由表1可知，不同地域的白木香种子苗作为砧木，对芽接成活率无显著性差异。虽然来自广东化州的砧木和来自海南的砧木在SNP基因分型中（图1）被聚类在不相同的分支，为不同地域白木香种群，但遗传差异没有显著影响芽接成活率。

表1 不同方法培养的芽条和砧木对芽片嫁接成活率的影响

2.3 砧木锯顶后不同生长条件对嫁接成活芽片抽芽率的影响

由表2可知，不同处理间芽片发芽率存在较大差异。A组被锯顶的植株得到充分光照，同时不被伤根，平均出芽率最高，为80.00%；B组由于被大量的其他未锯顶植株遮阴，被锯顶的植株光照严重不足，出芽率仅10.25%，C组通过移植方式保证被锯顶的植株得到充分光照，获得较高的出芽率，为69.17%，但移植伤根在一定程度上降低芽片发芽率。因此，提高芽片发芽率可在砧木预培养时扩大间距，一次性全部嫁接芽片。由于芽片嫁接成活率较高，可全部一次锯顶。同时可将少部分未嫁接成活植株移植其它苗床，保证被锯顶的植株得到充分的光照，提高芽片发芽率。

表2 砧木锯顶后不同生长条件对嫁接成活芽片的抽芽率的影响

3 讨论

白木香良种‘热科2号’在形态上和普通白木香无明显差异，但白木香SNP分型结果能区分‘热科2号’和来自海南和广东的白木香种群。‘热科2号’所产沉香的化学成份特征突出，品质优良，说明‘热科2号’是一个独特的优良品种，有必要扩大嫁接无性系生产。此外，SNP分型结果证实了‘热科2号’第一代嫁接苗和母树之间的关系，为选择第一代嫁接苗作为‘热科2号’嫁接苗生产的芽条植株提供了分子依据。

提高嫁接成活率直接影响生产的效率和成本。影响嫁接成活率的因素主要包括［10，27-28］：（1） 嫁接方法；（2）不同品系的砧木；（3）气候因子（温度、湿度等）；（4）砧木和芽条生长状况。通过试验发现不同白木香品系的砧木对嫁接成活率无显著影响，但砧木和芽条生长状况却有显著影响。

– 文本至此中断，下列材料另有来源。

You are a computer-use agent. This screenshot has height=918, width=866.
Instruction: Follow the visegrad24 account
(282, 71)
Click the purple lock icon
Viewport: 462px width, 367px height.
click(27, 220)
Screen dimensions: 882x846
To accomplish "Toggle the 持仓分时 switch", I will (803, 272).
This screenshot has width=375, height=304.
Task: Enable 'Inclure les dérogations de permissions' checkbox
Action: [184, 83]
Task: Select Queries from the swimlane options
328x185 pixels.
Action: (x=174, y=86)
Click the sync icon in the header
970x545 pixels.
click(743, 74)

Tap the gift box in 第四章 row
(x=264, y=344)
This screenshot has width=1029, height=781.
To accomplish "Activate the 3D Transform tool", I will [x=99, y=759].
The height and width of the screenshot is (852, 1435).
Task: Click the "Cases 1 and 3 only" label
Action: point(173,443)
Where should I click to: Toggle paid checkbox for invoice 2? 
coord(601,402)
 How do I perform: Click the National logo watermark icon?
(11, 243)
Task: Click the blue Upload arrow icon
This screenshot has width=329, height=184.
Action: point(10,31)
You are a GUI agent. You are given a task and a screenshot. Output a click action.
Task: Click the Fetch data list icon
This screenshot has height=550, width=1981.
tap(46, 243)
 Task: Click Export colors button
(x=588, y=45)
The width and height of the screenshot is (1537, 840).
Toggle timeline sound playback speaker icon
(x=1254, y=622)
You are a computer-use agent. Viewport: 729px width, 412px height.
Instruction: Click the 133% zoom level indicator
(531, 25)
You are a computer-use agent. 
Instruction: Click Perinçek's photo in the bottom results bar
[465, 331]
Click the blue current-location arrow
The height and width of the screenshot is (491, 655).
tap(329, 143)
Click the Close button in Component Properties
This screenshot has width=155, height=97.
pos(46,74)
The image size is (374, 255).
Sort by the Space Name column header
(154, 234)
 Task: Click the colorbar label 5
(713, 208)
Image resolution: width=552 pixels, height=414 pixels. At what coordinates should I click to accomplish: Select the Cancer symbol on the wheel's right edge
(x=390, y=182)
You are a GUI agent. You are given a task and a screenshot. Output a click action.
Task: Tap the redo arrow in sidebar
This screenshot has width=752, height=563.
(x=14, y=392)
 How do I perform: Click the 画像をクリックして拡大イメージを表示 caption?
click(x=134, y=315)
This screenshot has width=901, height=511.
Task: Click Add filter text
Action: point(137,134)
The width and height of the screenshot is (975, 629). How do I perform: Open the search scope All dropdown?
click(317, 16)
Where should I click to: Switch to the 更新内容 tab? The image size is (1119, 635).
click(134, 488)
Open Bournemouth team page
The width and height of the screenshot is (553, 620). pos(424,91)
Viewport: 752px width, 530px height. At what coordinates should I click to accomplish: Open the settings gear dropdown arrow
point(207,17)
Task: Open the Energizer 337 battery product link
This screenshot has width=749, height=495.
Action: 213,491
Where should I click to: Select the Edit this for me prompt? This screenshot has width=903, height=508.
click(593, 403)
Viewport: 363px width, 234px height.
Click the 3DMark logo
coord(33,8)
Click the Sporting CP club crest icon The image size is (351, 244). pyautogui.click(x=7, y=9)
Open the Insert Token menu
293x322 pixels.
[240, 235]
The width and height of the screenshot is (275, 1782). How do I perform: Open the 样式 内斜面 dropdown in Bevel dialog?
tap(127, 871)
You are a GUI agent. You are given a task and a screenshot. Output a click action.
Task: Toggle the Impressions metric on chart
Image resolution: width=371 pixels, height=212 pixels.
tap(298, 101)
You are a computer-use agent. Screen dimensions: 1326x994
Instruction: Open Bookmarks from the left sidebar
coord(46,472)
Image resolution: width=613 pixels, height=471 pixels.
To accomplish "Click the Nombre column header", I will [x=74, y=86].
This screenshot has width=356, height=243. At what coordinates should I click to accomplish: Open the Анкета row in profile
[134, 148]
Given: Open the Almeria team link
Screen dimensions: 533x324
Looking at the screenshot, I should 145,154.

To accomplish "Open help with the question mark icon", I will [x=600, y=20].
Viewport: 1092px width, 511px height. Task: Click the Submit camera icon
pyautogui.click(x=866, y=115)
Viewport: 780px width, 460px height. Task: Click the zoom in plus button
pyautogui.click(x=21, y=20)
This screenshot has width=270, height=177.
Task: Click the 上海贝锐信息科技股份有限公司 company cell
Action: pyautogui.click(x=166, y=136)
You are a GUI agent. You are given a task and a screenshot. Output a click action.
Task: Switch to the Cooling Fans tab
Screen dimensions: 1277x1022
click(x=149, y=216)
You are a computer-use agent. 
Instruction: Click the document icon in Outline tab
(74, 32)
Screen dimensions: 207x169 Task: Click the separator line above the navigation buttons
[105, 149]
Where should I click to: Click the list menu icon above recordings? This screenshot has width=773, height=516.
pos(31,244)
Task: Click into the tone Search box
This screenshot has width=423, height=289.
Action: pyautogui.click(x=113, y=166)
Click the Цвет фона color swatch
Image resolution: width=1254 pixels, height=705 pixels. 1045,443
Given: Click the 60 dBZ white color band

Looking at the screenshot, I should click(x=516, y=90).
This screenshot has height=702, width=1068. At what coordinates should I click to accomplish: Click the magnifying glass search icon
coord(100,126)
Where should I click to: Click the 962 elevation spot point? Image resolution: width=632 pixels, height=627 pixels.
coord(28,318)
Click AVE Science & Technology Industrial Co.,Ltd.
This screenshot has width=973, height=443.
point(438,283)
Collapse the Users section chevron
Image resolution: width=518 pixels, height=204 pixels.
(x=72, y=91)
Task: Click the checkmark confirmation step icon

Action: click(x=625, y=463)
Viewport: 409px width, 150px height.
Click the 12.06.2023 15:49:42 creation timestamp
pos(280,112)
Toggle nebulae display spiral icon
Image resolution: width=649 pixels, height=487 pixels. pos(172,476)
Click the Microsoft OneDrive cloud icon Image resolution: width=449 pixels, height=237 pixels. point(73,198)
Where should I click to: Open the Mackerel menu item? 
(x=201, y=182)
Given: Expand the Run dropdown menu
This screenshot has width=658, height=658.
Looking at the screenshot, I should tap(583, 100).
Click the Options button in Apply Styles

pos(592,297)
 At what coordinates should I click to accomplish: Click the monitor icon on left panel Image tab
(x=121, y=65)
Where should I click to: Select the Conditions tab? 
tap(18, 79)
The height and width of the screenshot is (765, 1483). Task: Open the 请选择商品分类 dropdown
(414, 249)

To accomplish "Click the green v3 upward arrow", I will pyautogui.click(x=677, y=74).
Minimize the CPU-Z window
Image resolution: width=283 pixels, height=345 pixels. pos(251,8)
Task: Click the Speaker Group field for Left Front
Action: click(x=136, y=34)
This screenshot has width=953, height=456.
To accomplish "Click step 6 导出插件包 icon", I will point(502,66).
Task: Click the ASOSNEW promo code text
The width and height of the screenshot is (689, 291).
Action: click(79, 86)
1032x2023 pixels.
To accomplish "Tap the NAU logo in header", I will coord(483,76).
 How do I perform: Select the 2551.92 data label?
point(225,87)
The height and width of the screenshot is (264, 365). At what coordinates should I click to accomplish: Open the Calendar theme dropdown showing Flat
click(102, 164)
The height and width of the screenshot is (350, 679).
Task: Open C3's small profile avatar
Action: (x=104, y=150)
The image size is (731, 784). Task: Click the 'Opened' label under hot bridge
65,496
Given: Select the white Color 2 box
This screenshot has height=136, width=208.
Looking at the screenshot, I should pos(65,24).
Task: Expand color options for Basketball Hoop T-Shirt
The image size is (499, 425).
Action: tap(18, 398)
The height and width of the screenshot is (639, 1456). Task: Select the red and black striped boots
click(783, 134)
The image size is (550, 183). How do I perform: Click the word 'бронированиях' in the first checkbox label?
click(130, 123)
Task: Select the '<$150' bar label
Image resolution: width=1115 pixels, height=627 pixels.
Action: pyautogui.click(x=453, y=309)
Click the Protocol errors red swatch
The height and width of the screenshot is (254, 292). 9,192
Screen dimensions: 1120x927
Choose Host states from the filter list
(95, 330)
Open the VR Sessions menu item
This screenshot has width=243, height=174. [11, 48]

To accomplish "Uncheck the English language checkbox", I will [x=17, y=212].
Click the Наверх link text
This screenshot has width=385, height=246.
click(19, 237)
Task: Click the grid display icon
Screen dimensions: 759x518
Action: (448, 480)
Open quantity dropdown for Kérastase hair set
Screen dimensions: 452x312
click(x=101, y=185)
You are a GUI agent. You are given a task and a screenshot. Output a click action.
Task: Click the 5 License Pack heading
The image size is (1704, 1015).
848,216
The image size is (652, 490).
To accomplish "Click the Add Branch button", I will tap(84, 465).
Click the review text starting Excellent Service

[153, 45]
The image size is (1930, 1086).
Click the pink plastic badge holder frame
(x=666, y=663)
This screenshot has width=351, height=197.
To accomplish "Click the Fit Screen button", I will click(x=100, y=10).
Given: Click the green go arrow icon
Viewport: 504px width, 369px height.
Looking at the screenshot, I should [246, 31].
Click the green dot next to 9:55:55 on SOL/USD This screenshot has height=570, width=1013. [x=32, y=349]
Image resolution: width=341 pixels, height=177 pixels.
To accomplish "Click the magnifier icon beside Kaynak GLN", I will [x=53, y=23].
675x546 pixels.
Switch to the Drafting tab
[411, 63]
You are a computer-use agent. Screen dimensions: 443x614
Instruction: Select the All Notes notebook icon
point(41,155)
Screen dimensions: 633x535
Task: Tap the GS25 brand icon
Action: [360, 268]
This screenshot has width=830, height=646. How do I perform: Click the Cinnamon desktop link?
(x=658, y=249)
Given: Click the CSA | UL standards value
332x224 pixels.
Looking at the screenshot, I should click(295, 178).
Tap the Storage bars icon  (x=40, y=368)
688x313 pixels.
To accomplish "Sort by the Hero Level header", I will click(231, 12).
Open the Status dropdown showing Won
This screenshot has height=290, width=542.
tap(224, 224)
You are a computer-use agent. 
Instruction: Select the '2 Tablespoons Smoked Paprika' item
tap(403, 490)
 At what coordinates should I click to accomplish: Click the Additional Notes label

嫁接芽片需经历几个阶段才能够成活：（1）前期，芽片在薄膜密封的环境中，避免失水；（2）芽片和砧木之间逐渐形成维管束桥［29］；（3）芽片和砧木之间形成愈伤组织［30-32］；（4）嫁接口愈伤组织逐渐木质化，形成维管束［31-33］；（5）芽片上腋芽萌发。芽片和砧木之间形成维管束桥之前，由于缺乏物质交换的通道，芽片无法从砧木汲取养分，此时芽片形成愈伤组织所要求的养分全部由自身提供［34］，因此，芽片原有营养积累对嫁接成活有着重要作用。此外，有助于芽片和砧木间形成愈伤组织的其它因子（如植物激素）也影响嫁接成活率。

有研究表明，干旱胁迫对苹果砧木叶片叶绿体超微结构和抗氧化系统有显著影响，抑制通过光合作用合成碳水化合物［35］。碳水化合物是愈伤组织形成的能量基础［36］。在优化条件下生长的白木香植株光合效率较高，积累的碳水化合物等养分较为丰富。相反，在干旱等胁迫条件下生长的白木香植株光合效率降低，积累的碳水化合物等养分较为贫乏。这可能是导致不同条件下培养的白木香芽条和砧木嫁接成活率有显著差异的原因之一。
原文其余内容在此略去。